Por un segundo, el vértigo que no tenía nada que ver con su magullada cabeza invadió a Bush. Era como si hubiera tocado casi con su mano la llave de todo el asunto; y recordó haber experimentado ya lo mismo… Le pareció que su confusión interior podía ser lo más cercano a la claridad.
Se alejó de las muchachas charlatanas con las manos vacías. Afuera, el sol brillaba, pero eso a él no lo afectaba. El verano titubeaba en el umbral de Breedale, y Bush contemplaba las miserables casas que limitaban el páramo. En unos pocos jardines habían hecho meritorios esfuerzos para construir parterres donde crecieran algunas flores o verduras para llenar las vacías ollas; pero el páramo había presentado obstinada resistencia a tales economías. Bush estuvo un rato errando por la cresta de la colina; miró hacia el pueblo como tantas otras veces. Y vio a Herbert Bush.

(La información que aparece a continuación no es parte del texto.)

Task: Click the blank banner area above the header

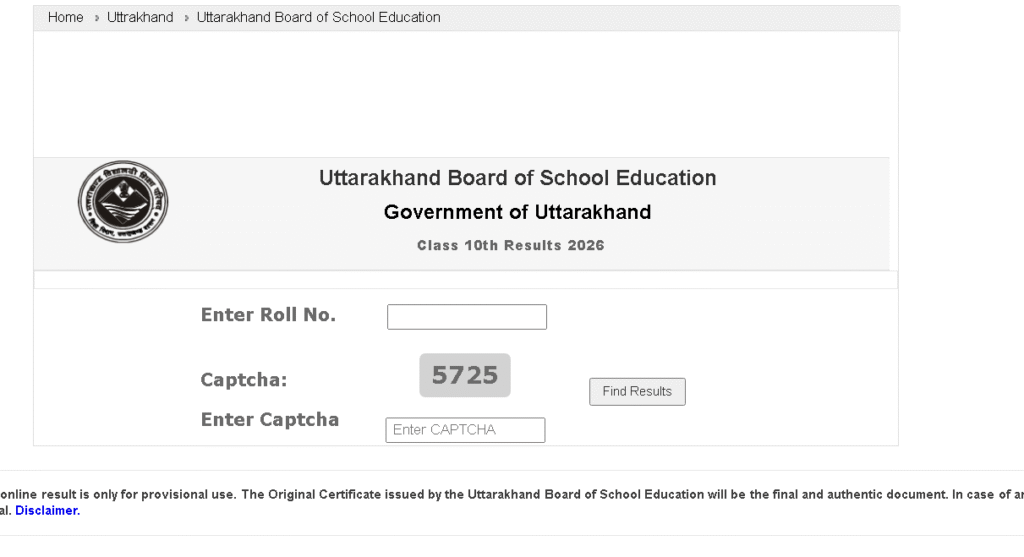Action: pyautogui.click(x=465, y=95)
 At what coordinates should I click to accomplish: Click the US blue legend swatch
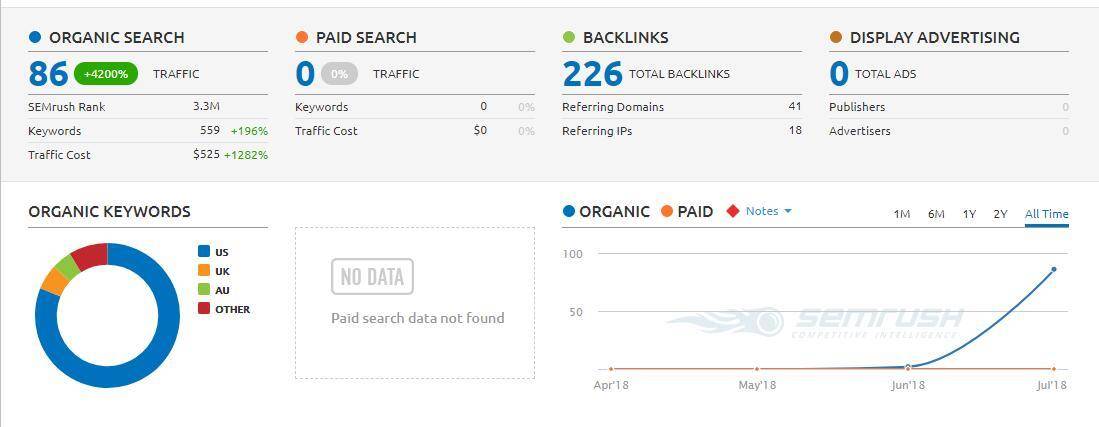coord(204,252)
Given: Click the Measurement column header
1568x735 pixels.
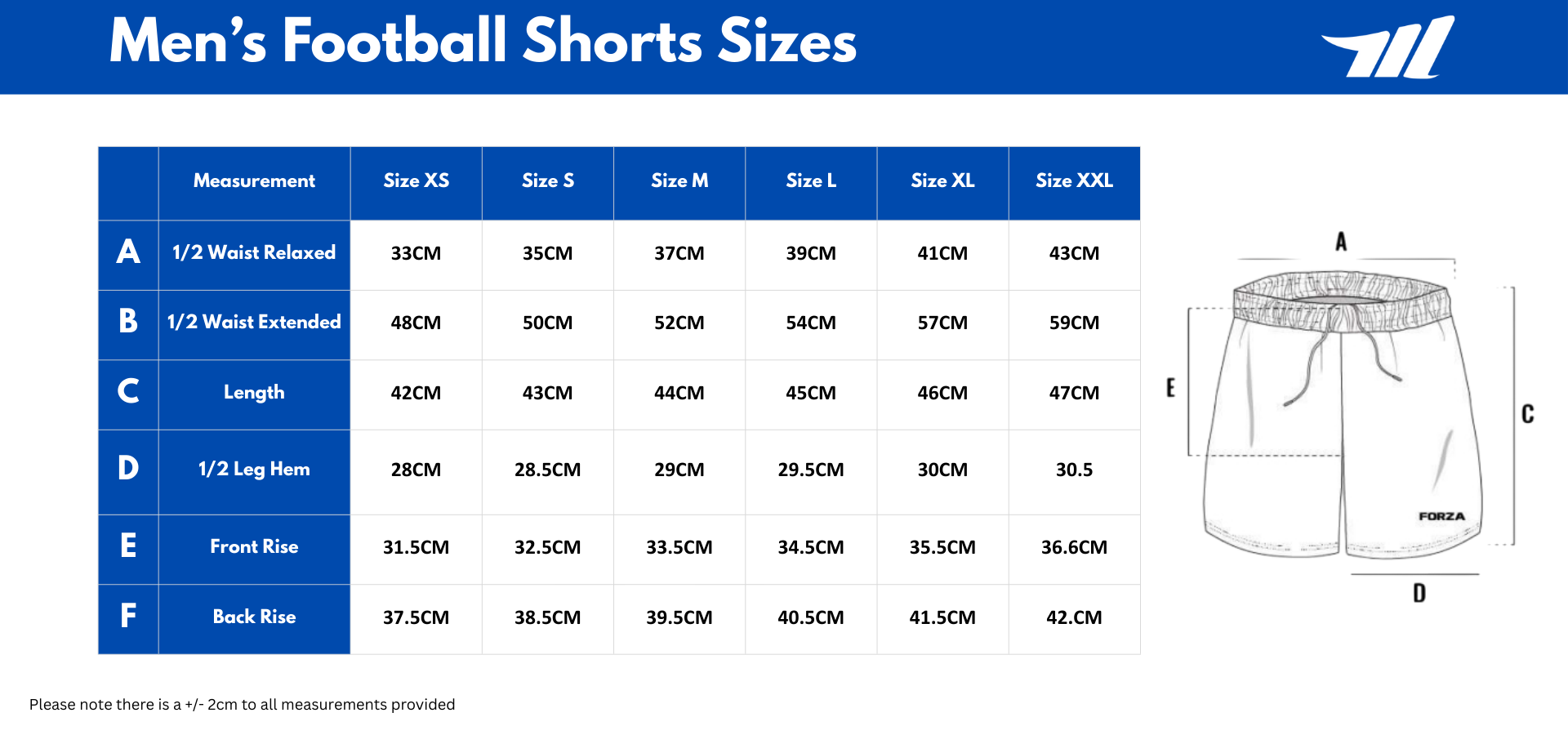Looking at the screenshot, I should click(x=254, y=181).
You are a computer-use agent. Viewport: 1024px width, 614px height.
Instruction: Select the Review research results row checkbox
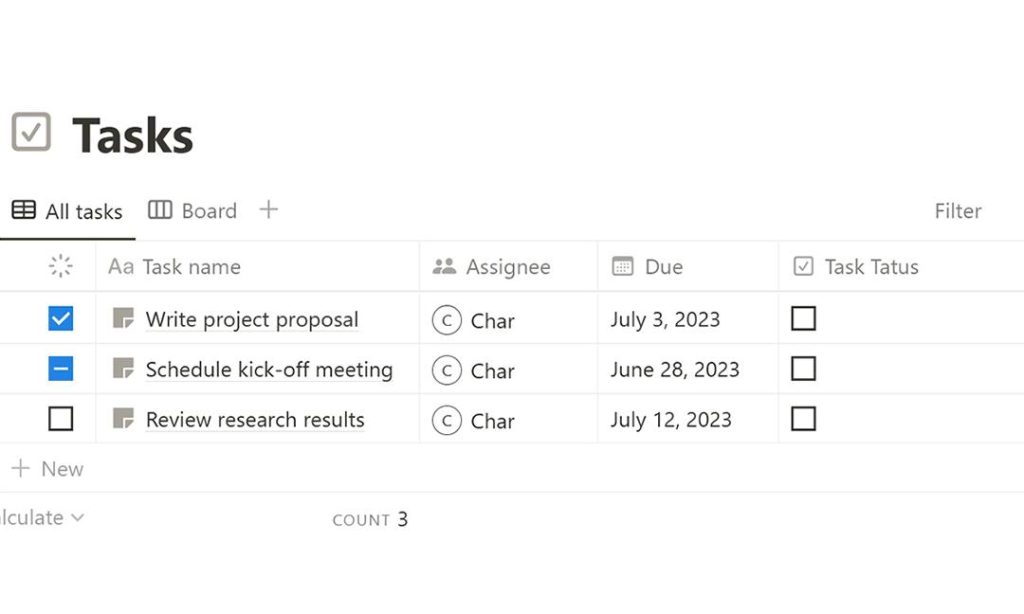tap(61, 419)
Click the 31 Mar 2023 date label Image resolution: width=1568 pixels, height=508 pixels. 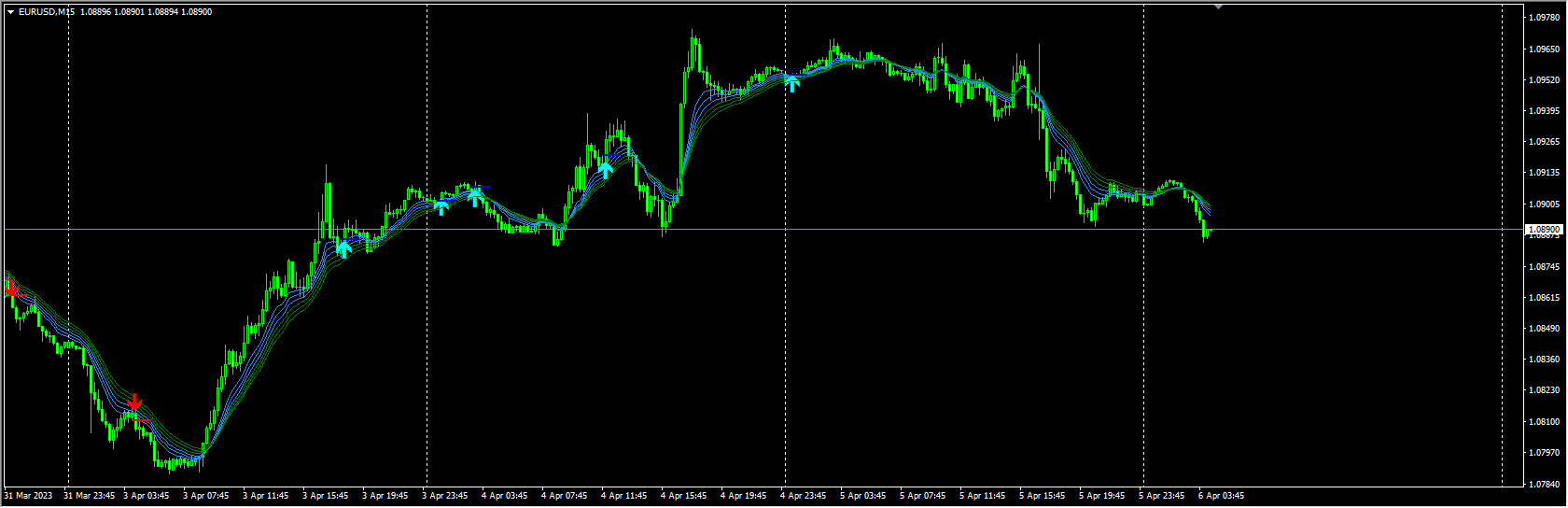29,496
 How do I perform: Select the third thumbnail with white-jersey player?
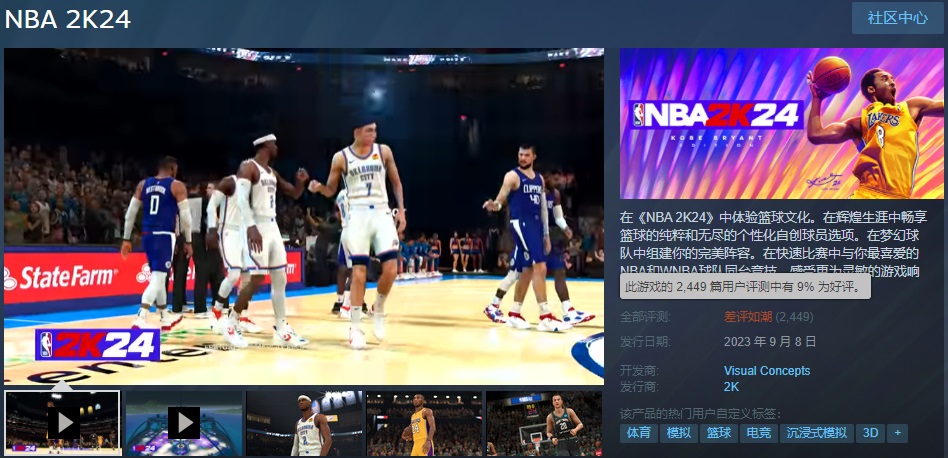tap(303, 423)
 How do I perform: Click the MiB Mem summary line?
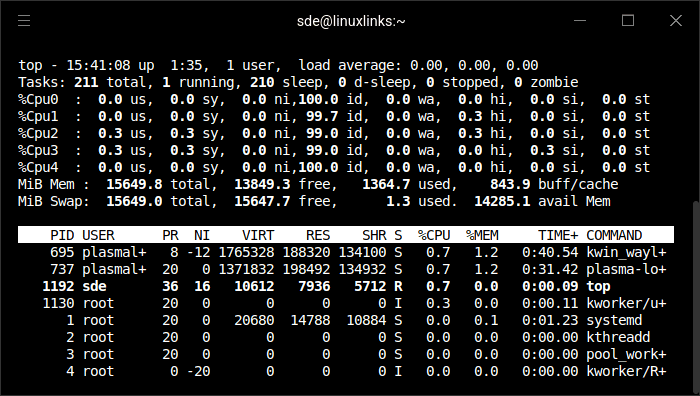coord(318,184)
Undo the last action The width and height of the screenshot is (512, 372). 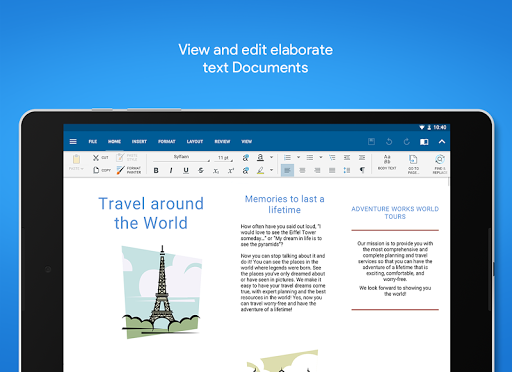[389, 142]
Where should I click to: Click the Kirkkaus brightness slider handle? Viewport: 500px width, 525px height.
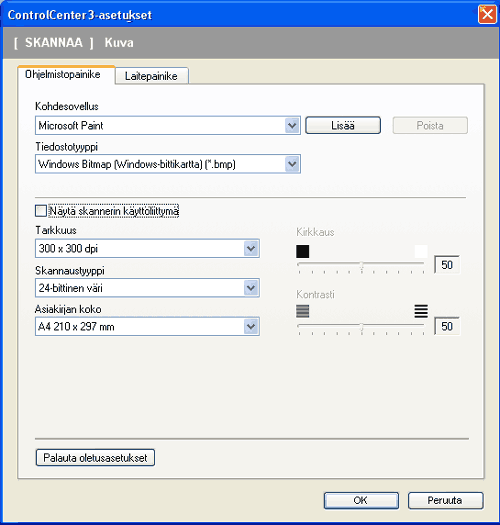coord(362,266)
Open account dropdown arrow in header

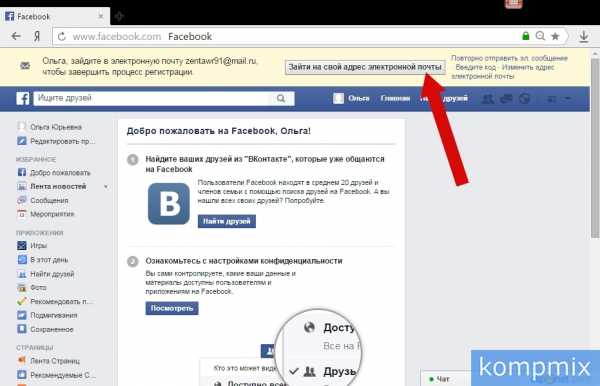568,99
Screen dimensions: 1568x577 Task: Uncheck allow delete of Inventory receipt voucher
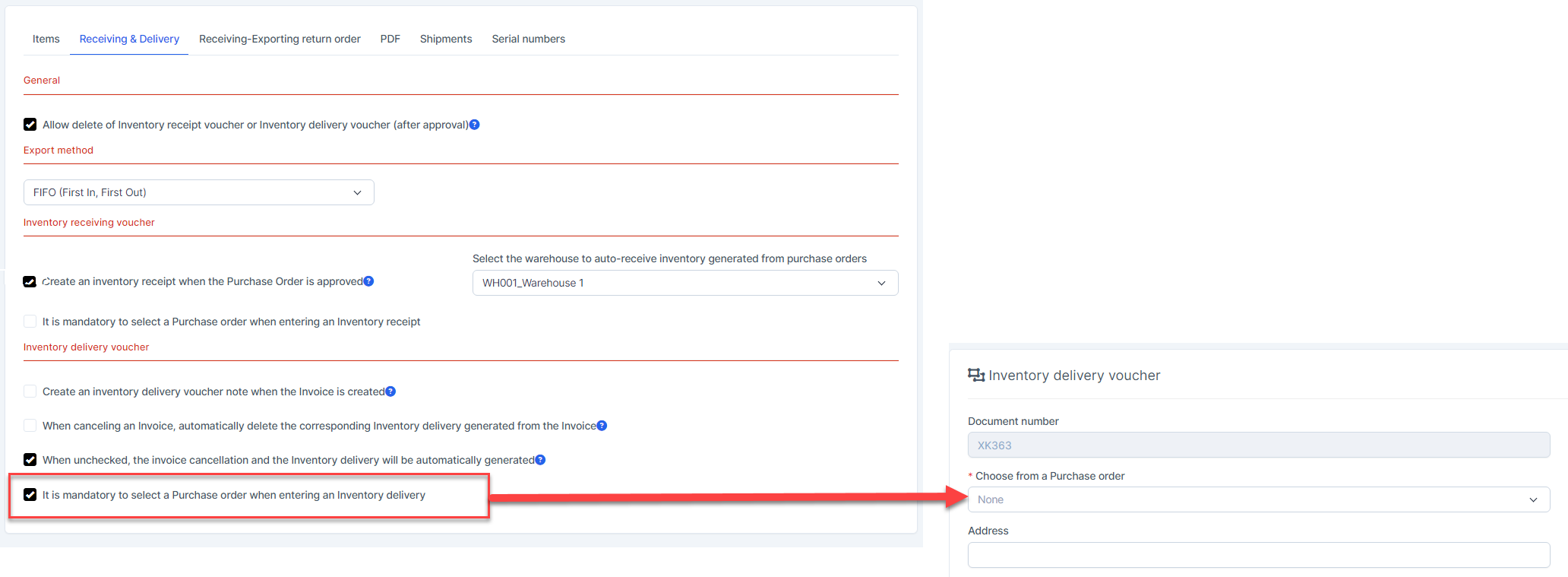click(30, 125)
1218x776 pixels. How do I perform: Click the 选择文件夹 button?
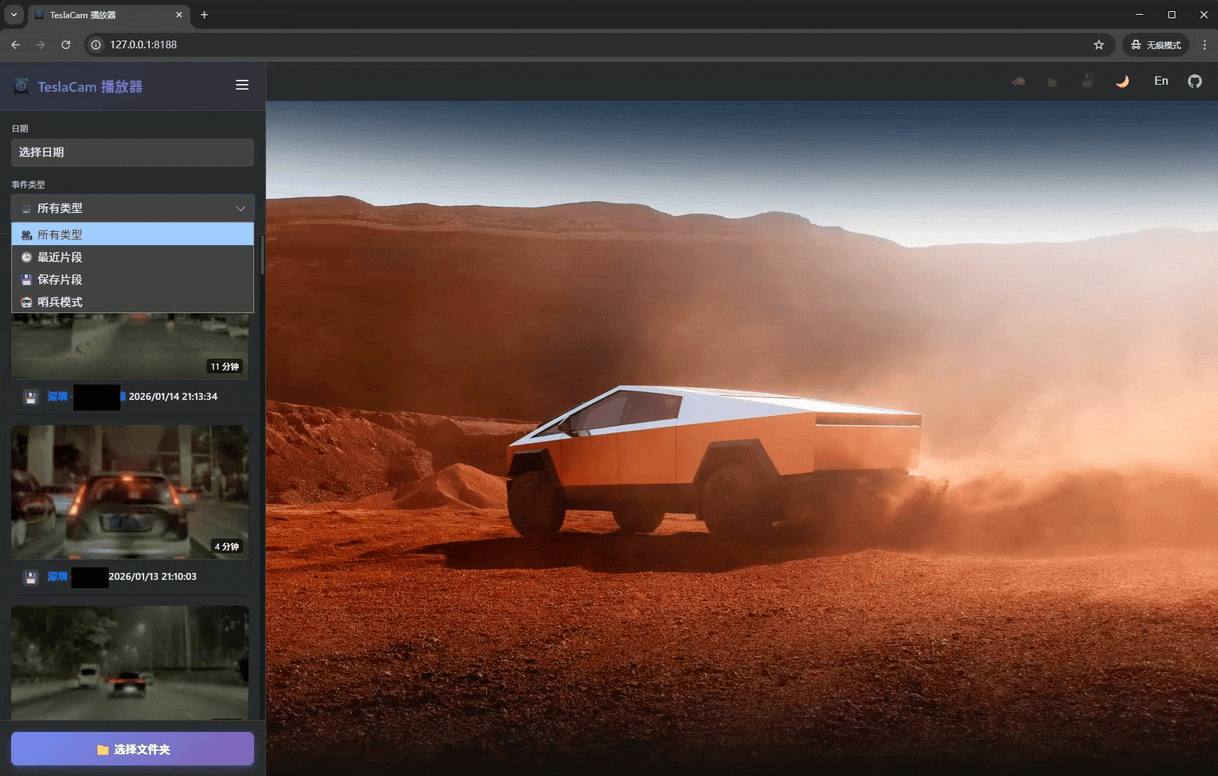(132, 749)
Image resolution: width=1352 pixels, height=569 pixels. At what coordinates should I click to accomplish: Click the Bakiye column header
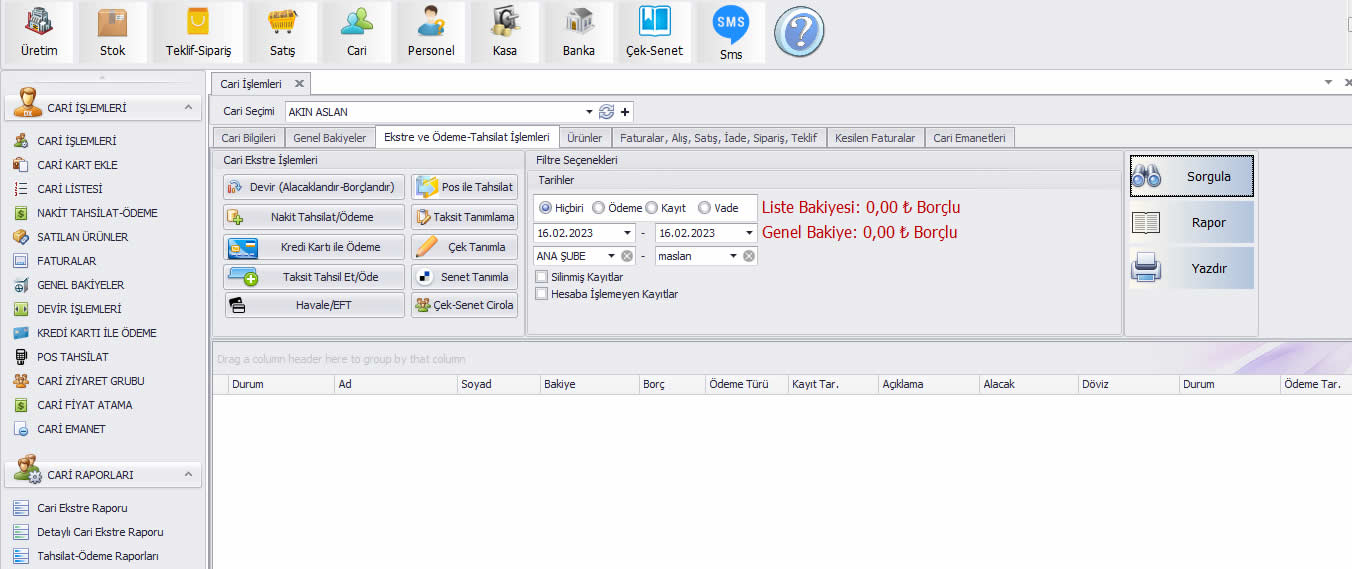click(587, 384)
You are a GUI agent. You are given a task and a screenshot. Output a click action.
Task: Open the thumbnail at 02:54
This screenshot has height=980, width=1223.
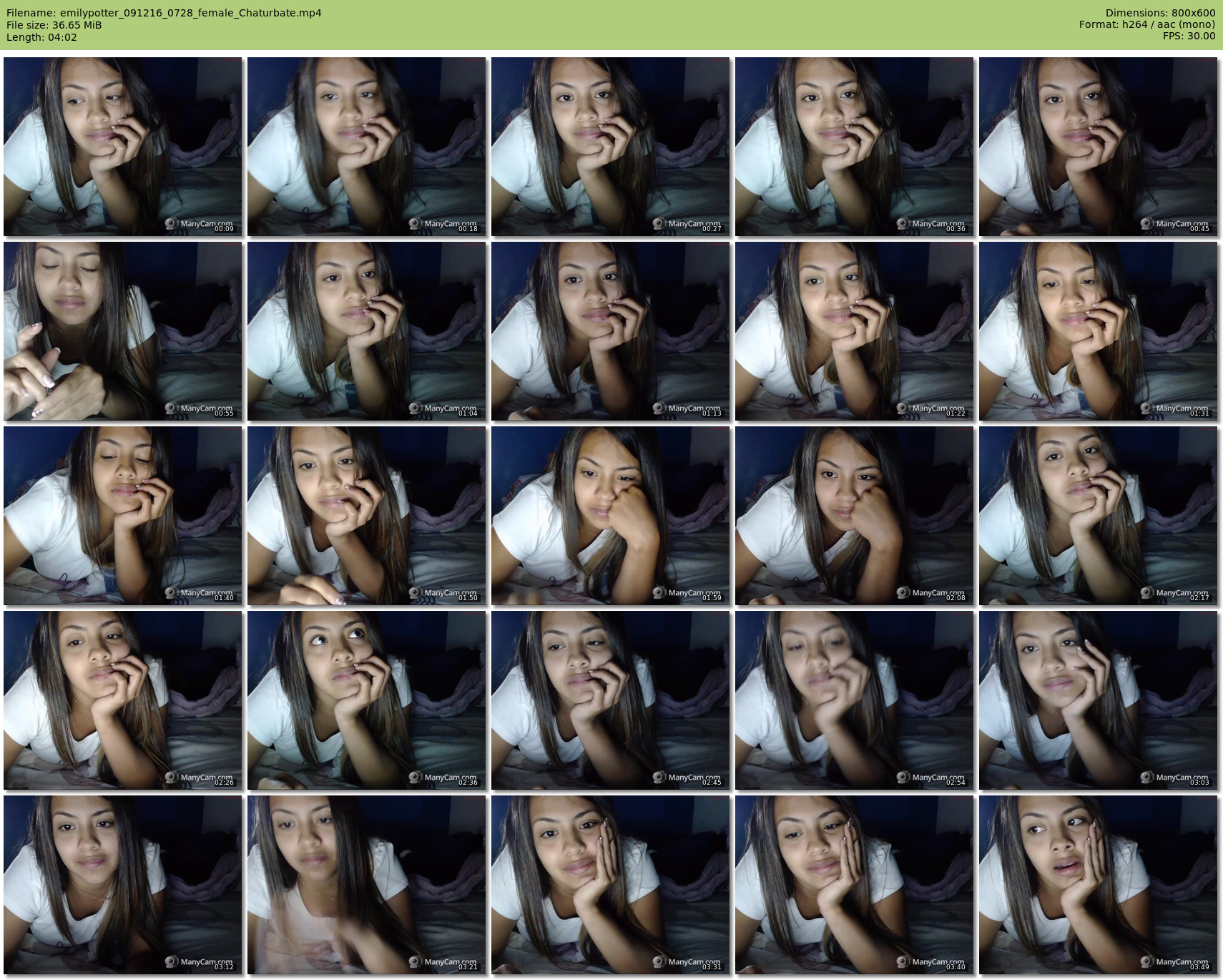tap(855, 700)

Muy cerca de su casa, Herbert subía la colina. Estaba bebido. Edward corrió hacia él, se puso a su lado…, pero no era más que un fantasma. Si su presencia producía alguna alteración psíquica en Herbert, no lo demostraba en absoluto. Tenía el rostro enrojecido y jadeaba entre murmullos. Seguramente había pasado buena parte de la tarde bebiendo con algún compañero en cualquier sitio. Y regresaba a casa para decirle a su mujer algo más de lo que pensaba. Abrió la puerta trasera de par en par, y descubrió a Amy tendida desmañadamente sobre las baldosas.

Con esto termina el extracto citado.